- [TEXT FOR ANALYSIS]
__________________________________________________

James Gunn Weighs in on Supergirl as New Teaser Trailer Video Drops

Kara Zor-El introduced herself to us last summer by crashing into the Fortress of Solitude and asking the host why he moved the door. She took a more polite path to the fore last Sunday in the basement of a New York City hotel, emerging onto a small stage wide-eyed and slightly amused.
“It’s gonna happen. Shit,” said Zor-El, as given human form by Milly Alcock.
You can forgive the actress her wonderment. Supergirl has had a long flight to the present, having begun development in 2018, gotten postponed amid the pandemic in 2020, scrapped by new Warner Bros. Discovery chief David Zaslav in 2022 and then retooled as part of James Gunn’s transitioning of the DCEU to the DCU in 2023.
So long ago did this all start, of course, that the House of the Dragon star wasn’t initially cast as the character. That honor belonged to Sasha Calle, who even appeared in 2023’s The Flash. But with Alcock and the directorial hand of Craig Gillespie (I, Tonya) on board and the film now shot, Supergirl could finally begin its slow marketing rollout ahead of its theatrical release on June 26.

__________________________________________________

- [RAW DATA]

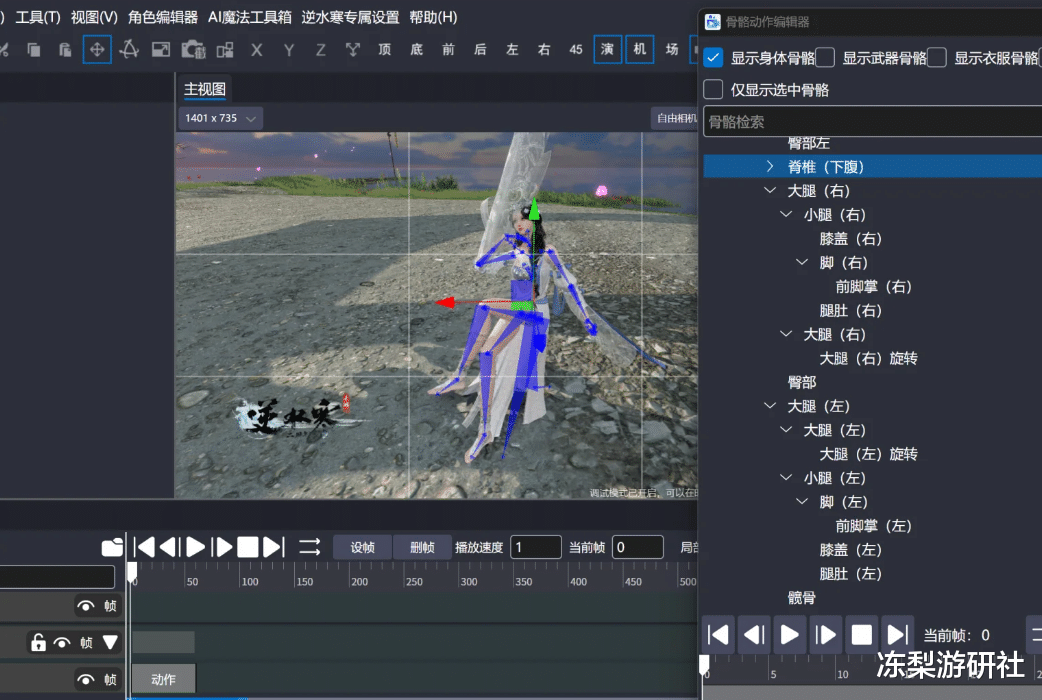
Task: Enable 显示武器骨骼 checkbox
Action: coord(826,58)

__________________________________________________

- [TO DO]
A – In the Supergirl article, who was originally cast as the character before Milly Alcock?
B – Return the stretch of the Supergirl article from "You can forgive" through "DCU in 2023.".
C – Take the Supergirl article further, picking up right after its final sentence.
The listing has nothing to do with the Supergirl article.

- [RESPONSES TO THE TASKS]
A – Sasha Calle

B –
You can forgive the actress her wonderment. Supergirl has had a long flight to the present, having begun development in 2018, gotten postponed amid the pandemic in 2020, scrapped by new Warner Bros. Discovery chief David Zaslav in 2022 and then retooled as part of James Gunn’s transitioning of the DCEU to the DCU in 2023.

C –
James Gunn speaks to Milly Alcock about ‘Supergirl’ at Artspace at Public Hotel in New York City on December 7, 2025. The movie will look to take the character in a new messily human direction when it opens in June
Steven Zeitchik
In this incarnation, according to a teaser trailer showed at the hotel event and dropped online Thursday, Kara Zor-el is a universe-hopping party girl in her early 20s thrown into some intergalactic battles after a particularly self-pitying solitary birthday binge; she is on a mission of vengeance on behalf of the alien girl Ruthye and gets in deeper than she realizes. Ana Nogueira’s script, inspired by the comic-book miniseries Supergirl: Women of Tomorrow by Tom King and Bilquis Evely, leans hard into the character’s messiness.
“This is really an anti-hero story. She’s got a lot of demons, a lot of baggage coming into this, which is very different forms where superman is in his life,” Gillespie told the New York crowd.
Added Gunn from the stage. “So many times female superheroes are so perfect. She’s not that at all.”
He paused. “Like male superheroes have been allowed to be for a while.”
The character showed her unvarnished side on-screen, at one point noting that Superman “sees the good in everyone, and I see the truth.”
The event had a bit of an unexpected vibe, with attendees going Comic-Con crazy inside the space while, outside it, the company making the film had just been cast into extraordinary limbo. Only three days earlier its CEO Zaslav said Warner Bros. would be sold to Netflix, and the day after the event Paramount owner David Ellison would launch a hostile takeover bid for the studio, making the room feel a little like a bar mitzvah whose guests had just been told an asteroid was heading toward earth; sure, the world may end tomorrow, but tonight can’t we just hang out and do the Dougie?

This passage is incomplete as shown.